◆ ASSIGNMENT ◆
From the line that contains "Select the Socket tab" to the final line below, both included, print each line exactly and skip the pictures.

◆ DATA SHOWN ◆
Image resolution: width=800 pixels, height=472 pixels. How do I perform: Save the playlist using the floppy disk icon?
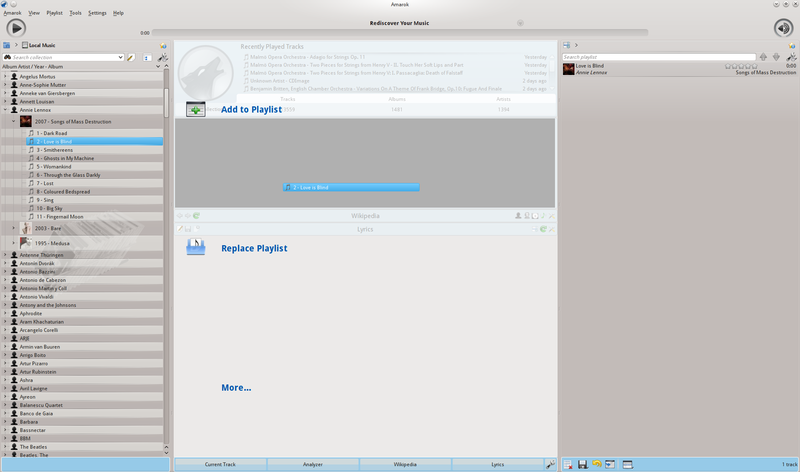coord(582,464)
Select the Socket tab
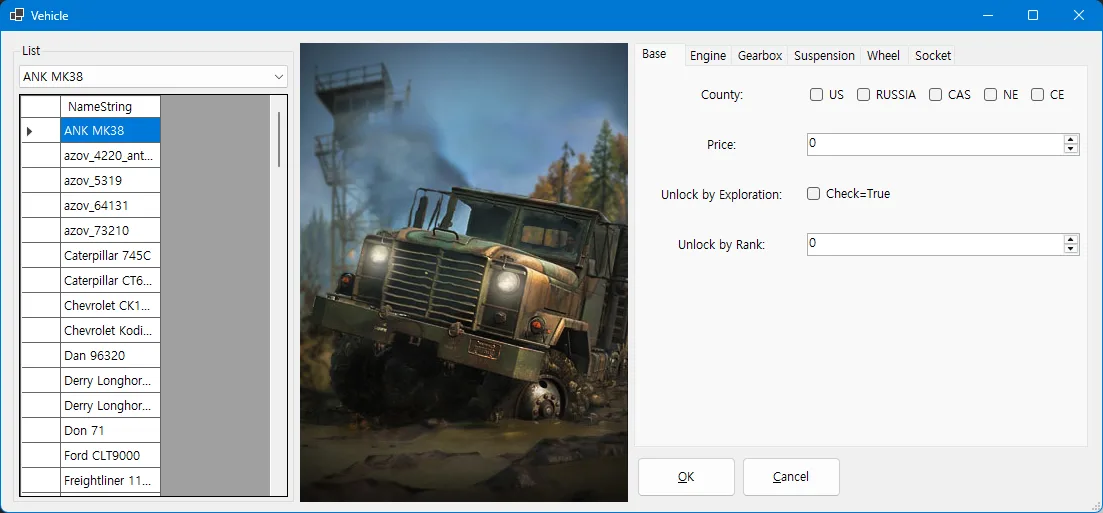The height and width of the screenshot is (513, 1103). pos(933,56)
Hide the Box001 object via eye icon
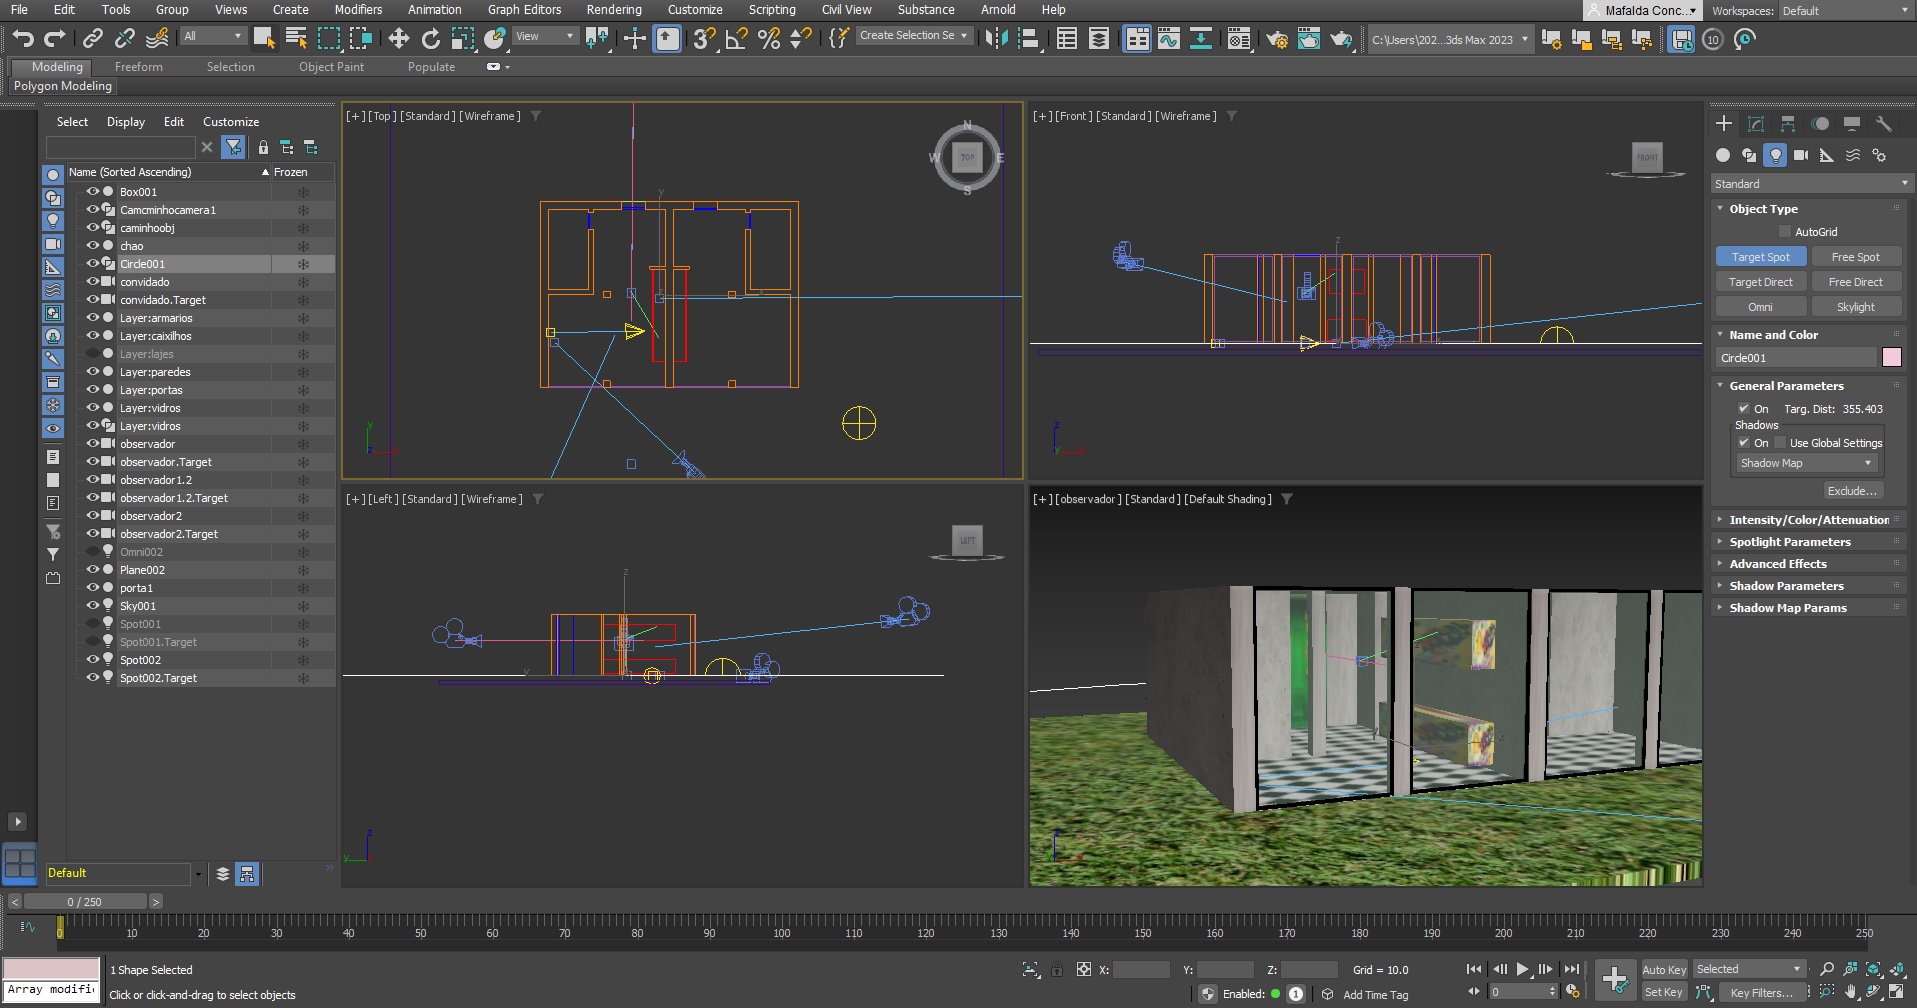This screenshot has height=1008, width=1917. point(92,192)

◆ TASK SOLUTION ◆
Select the Socket tab
The height and width of the screenshot is (513, 1103). pos(933,56)
Hide the Box001 object via eye icon
This screenshot has height=1008, width=1917. point(92,192)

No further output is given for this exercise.